フルデペシェは母方の姓らしく、父親はアーラウン・プレデリ。
ここダウィフェッド王国の北西に位置する軍事帝国、アンヌ・ン帝国の皇帝、アーラウン・プレデリが悪さをしていたときに出来た子らしく、色々な都合からプレデリ姓を名乗ることは許されていないのだそうだ。

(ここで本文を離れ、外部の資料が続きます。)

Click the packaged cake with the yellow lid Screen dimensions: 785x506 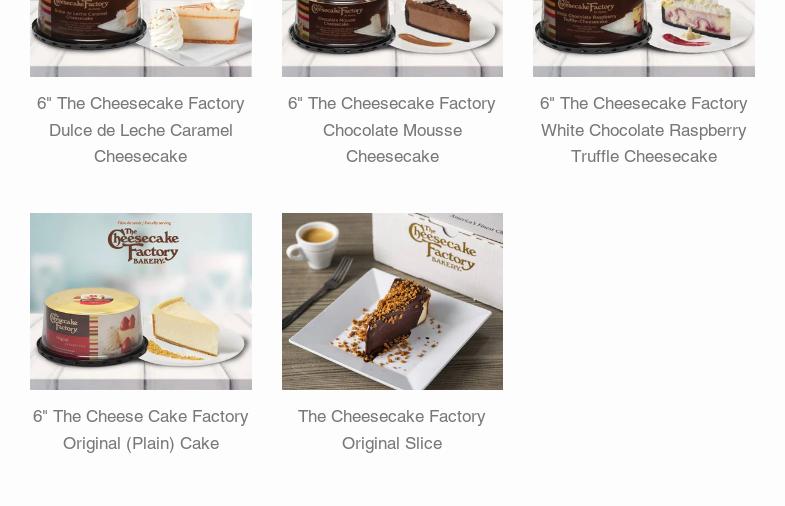(92, 325)

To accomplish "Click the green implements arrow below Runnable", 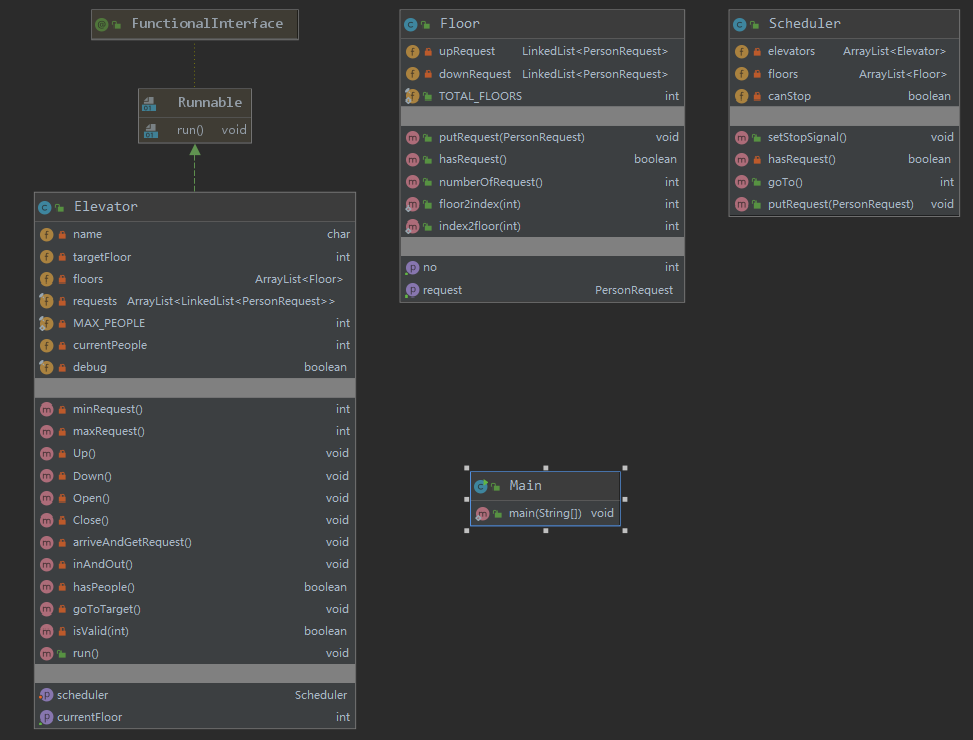I will click(195, 152).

その生い立ちから、幼少期から王の実子や王妃等から母子ともに迫害されていた。
結果、貧困やその他の原因で元々体の弱かった母が倒れる。
リリィは母を必死で看病し、そして母が亡くなる直前、希少な光魔法の才能に目覚める。
そこまでならその後、魔法の才を生かして生きていくだけだったが、彼女とダウィフェッド王国の第二王子、王国国政宰相の息子、王国魔道宰相の息子、そして王国と帝国の間に存在するロズノワル公爵領の一人娘が全員同じ歳であった事が、彼女の運命を暗転させる。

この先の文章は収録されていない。